Reviews

The Subject Was Roses

The Pearl Theater Company serves up a mostly convincing revival of Frank Gilroy’s Pultizer Prize-winning drama about a troubled marriage.

Matthew Amendt and Dan Daily in The Subject Was Roses
(© Sam Hough)
Matthew Amendt and Dan Daily in The Subject Was Roses
(© Sam Hough)

The strength of Frank D. Gilroy’s 1965 Pulitzer Prize-winning drama
The Subject Was Roses, currently being revived by The Pearl Theatre Company at City Center – Stage II, is in its restraint. A depiction of a disappointed marriage, the sensitively observed three character domestic drama depends on finely detailed, nuanced performances to fully achieve its poignancy. Under Amy Wright’s direction, the cast s generally — but not always consistently — up to the challenge.

This delicate slice-of-life work, set in 1946, takes place in the working class Bronx apartment of the Irish-Catholic Cleary family, where son Timmy (Matthew Amendt) has returned home from World War II service.

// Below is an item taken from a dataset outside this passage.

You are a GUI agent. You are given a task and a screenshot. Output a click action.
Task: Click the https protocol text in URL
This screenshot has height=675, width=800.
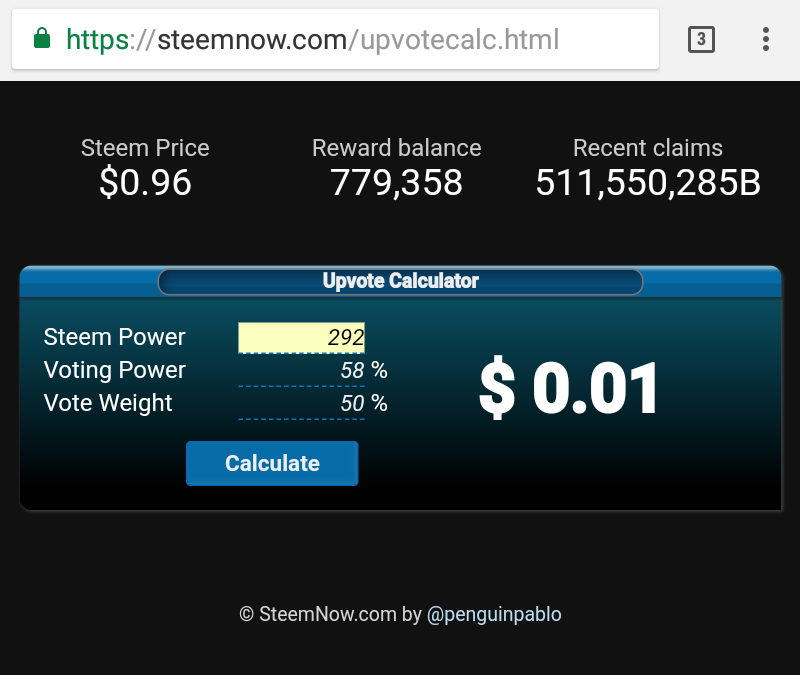[x=97, y=40]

What might have been a happy homecoming is soon tense as father John (Dan Daily) and mother Nettie (Carol Schultz) talk across the breakfast table with a chilliness that seems long-standing. Their disagreements are about the trivial things — the coffee isn’t right, there was too much drinking the night before — but the details in their interactions reveal the deeper distress of a marriage grown cold with betrayals and resentments.

During the course of the play, which takes place entirely over Timmy’s homecoming weekend, it becomes increasingly clear that the marriage is dangerously fragile. Timmy, motivated to be the happy face that restores his parents’ togetherness, has his father take the credit for a bouquet of red roses he buys for his mother. The lie briefly, and poignantly, puts a hopefulness in the household that, unfortunately, doesn’t outlive the flowers.

The play is unquestionably from another time, and not all of it has aged so well. Although it generally remains a quietly effective, realistically etched portrait of a family, the dialogue sometimes creaks with the pat psychology of the 1950’s. Further, time hasn’t been forgiving to some of the transparent devices in the play; the subject isn’t really roses, of course, but the faded love they represent, and the symbolism is quickly blunt for modern audiences.

Wright’s staging, in the three-quarter thrust space dominated by Harry Feiner’s realistic, period-accurate apartment set, is fluid and convincing. And for the most part, she’s guided the performances toward kitchen-sink truthfulness. What the cast doesn’t quite collectively do is believably capture the fleeting moments of hope in the first act. Without the sense that these characters have a fighting chance, the audience is watching a relentlessly downbeat story with a foregone conclusion.

Nonetheless, Amendt credibly renders Timmy’s uneasiness as the character comes to understand that he can never go home again. Daily convinces as a man whose failures as a businessman, husband and father have put a hostile resentment just under his skin; he’s especially good in a second-act scene where he brutally diminishes his son with casual coldness. Best of all is Schultz, who informs Nettie’s every move with a troubled inner life.